THE PROBLEM: Copy exactly, and only, the lines from the one with "Task: Choose the" to the end of the listing; omit pictures.

EXCERPTED DATA:
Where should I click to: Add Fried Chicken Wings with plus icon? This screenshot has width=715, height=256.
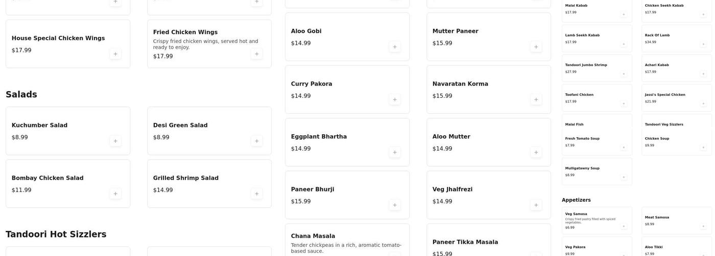[x=256, y=54]
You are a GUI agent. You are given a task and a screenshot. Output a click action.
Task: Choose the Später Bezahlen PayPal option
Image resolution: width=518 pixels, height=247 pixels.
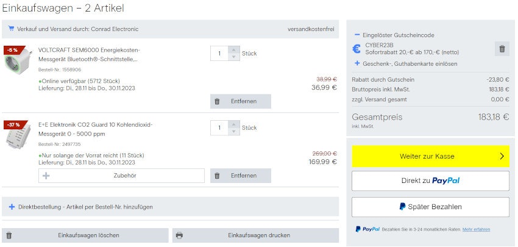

RESULT OF THE TASK:
Task: Choose the Später Bezahlen PayPal option
Image resolution: width=518 pixels, height=247 pixels.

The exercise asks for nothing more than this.